Field programmable gate arrays (FPGA) have been increasingly used for this purpose for several years. The advantages using FPGAs are flexibility and energy efficiency. Unlike ASICs, FPGAs can be reprogrammed in the field. Since they have thousands of computational units and fast on-chip memory make itself useful for massive parallel computations. Due to the usage of high level languages like OpenCL for the development, the time to market could be reduced. Thus, also larger designs can be realized in an acceptable time.
This paper is structured in the following way. Chapter 2 presents related work for this research field. In chapter 3, background information regarding FPGA technology and deep neuronal networks with CNN layers is presented. Two different approaches for implementing CNNs on FPGAs are shown in chapter 4. Since optimization is a big challenge for designing FPGA accelerators, common techniques are described there. Before concluding, a comparison between the two implementations and a CPU implementation follows.
2 Related Work
Several accelerators for computation intensive problems have been proposed over the last decade. Most of the computational effort of CNNs is effected by the convolution operations which can basically be implemented sequentially by nested loops or by matrix multiplications calculus. Matrix multiplications are used by Zhang et al. (9 ) and Suda et al. (7 ). The nested loop approach is used by Zhang (8 ) as a base for further optimization.
C. Zhang et al. (8 ) and C. Zhang et al. (10 ) consider of on-chip buffers for data reuse technique in order to optimize the CNN computation and memory access. Much research has been done in optimizing data representation (Gupta et al.,3 ; Courbariaux et al.,1 ). Another approach for data type optimization is introduced by Z. Zhang et al. (10 ). They reduced the floating-point data size to 9 bits and implemented quad multiplier operation on a single DSP element.
While GPUs and other specialized hardware like Intel Xeon Phi processors are widely used for accelerating computing systems, FPGAs have been integrated in high performance computing environments recently. For example cloud platform providers, such as Amazon and Microsoft, offer FPGAs to their customers. The use of OpenCL as a hardware description language contributes to this significantly.

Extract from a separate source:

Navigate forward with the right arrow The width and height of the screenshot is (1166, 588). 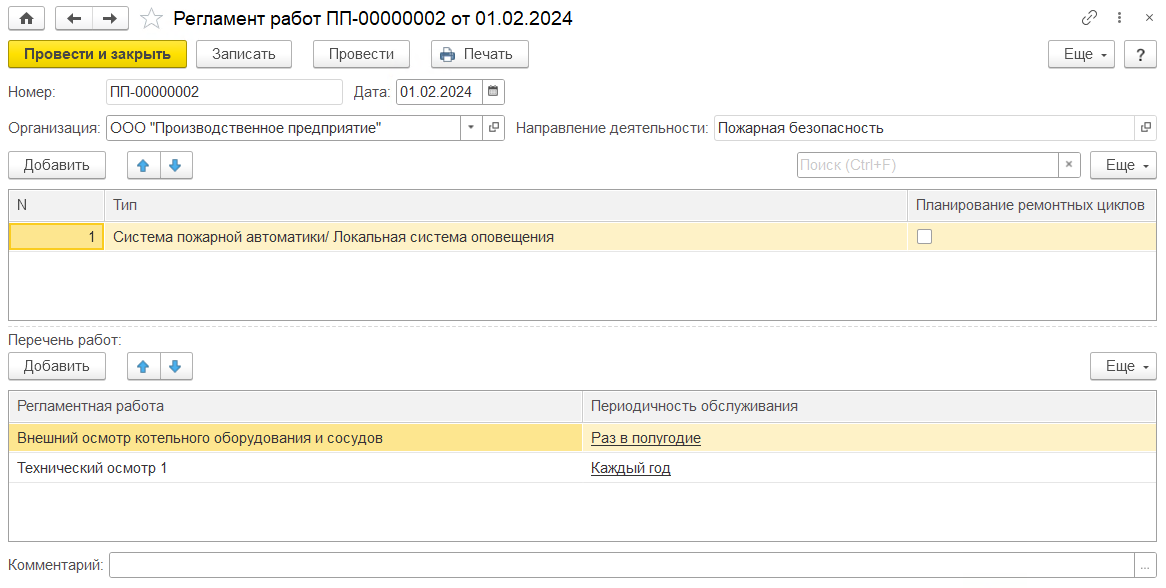coord(110,18)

Field Programmable Gate Arrays are standardized integrated circuits whose functionality can be configured after production in the field. On the chip, there are standardized digital elements. The configuration and the connection between them are specified in the synthesis process.
The main components of the chip are logic elements which structure depends on the specific FPGA type. In general, logic elements consists of one or more lookup tables which have a register on it’s output. The lookup table is needed to realize combinatoric logic functions (e.g logical and or logical or-functions). The registers are used to store the result for one or more cycles.

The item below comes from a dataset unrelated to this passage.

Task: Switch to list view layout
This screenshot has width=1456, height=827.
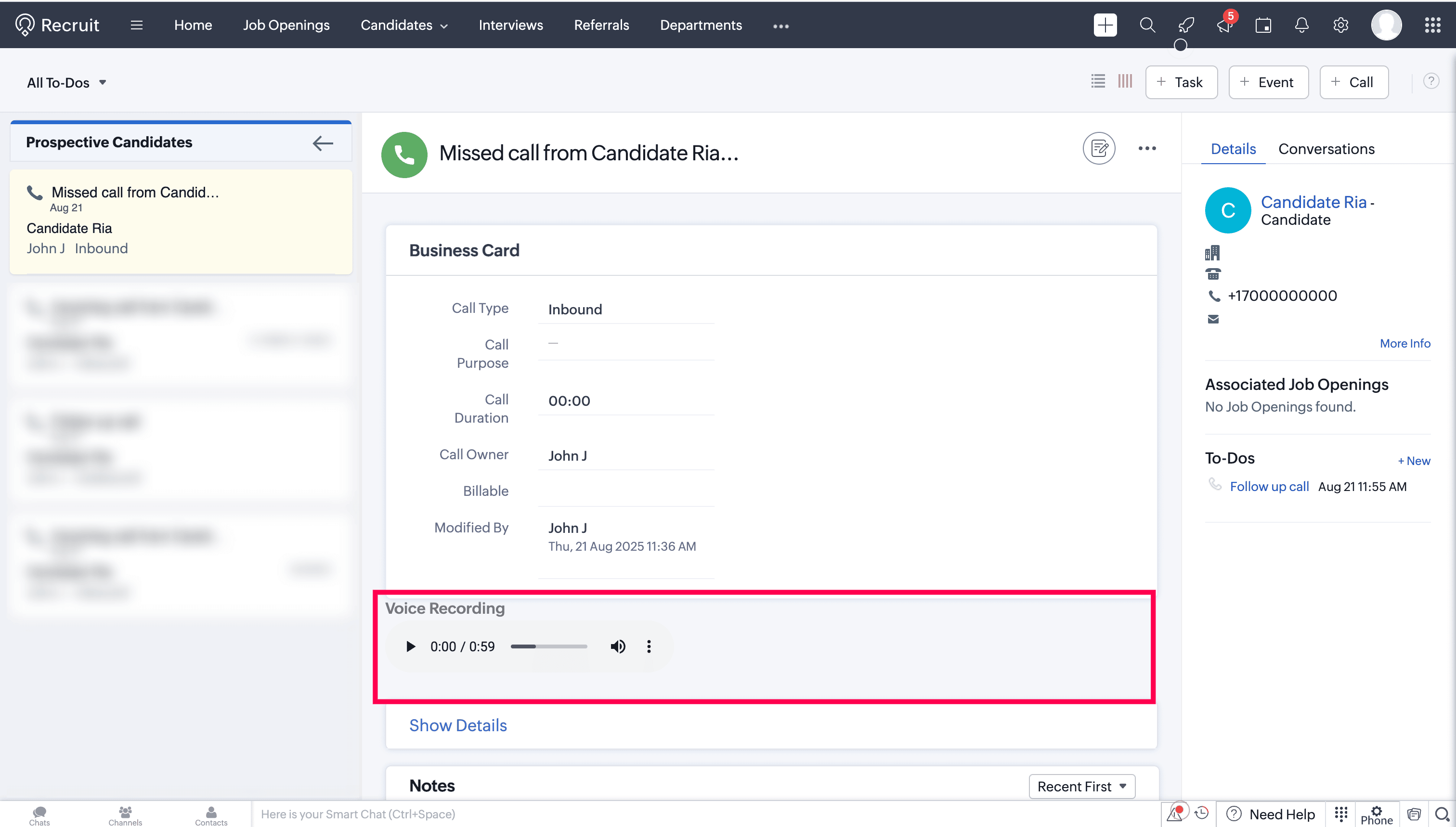Action: click(1098, 82)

Additionally, FPGAs consist of configurable components like on-chip memory, routing networks, clock-trees and digital signal processing (DSP)-elements which allow higher clock frequencies than similar computational units built with logic elements. On-chip block ram memory (BRAM) can be used for full performance access of data for the computational units. Most of these blocks have two independent memory ports which allow independent access (read or write) operations at the same time.
For accelerator purposes, FPGAs are placed on PCI express accelerator cards. In addition to the FPGA chip on the board, the accelerator cards have components for power supply, external memory and other interfaces, such as PCIe or Ethernet.
The design implementation for large FPGAs is meanwhile done in high level synthesis (HLS) languages like SystemC or OpenCL. Thus, the time to market is significant reduced compared to classical hardware description languages like VHDL or Verilog. The global market is dominated by two big vendors: Intel (previously Altera) and Xilinx. Both are providing individual toolkits for the development of FPGA designs to their costumers.
Convolutional Neuronal Networks (CNN) are a class of feed-forward artificial neuronal networks which are inspired by the human cortex. State-of-the-art CNNs consist of one or more convolution layers combined with non-linear activation functions, normalization functions and pooling layers. Normalization functions are intended to normalize each output by a factor which depends on the neighbors of that specific neuron. The normalization yields to a standard normal distribution of the output data. Non-linear activation functions like ReLu f (x) = max(0,x) or Sigmoid g(x) = (1 + exp(—t))-1 are added to decouple layers from each other and to introduce non-linearity into the net. Pooling layers are used to reduce the feature dimensions. The last layers of the whole net are usually built as fully-connected layers for classification. Fully connected layers are neuronal nets where all inputs of the next layer are connected to each output of the previous layer.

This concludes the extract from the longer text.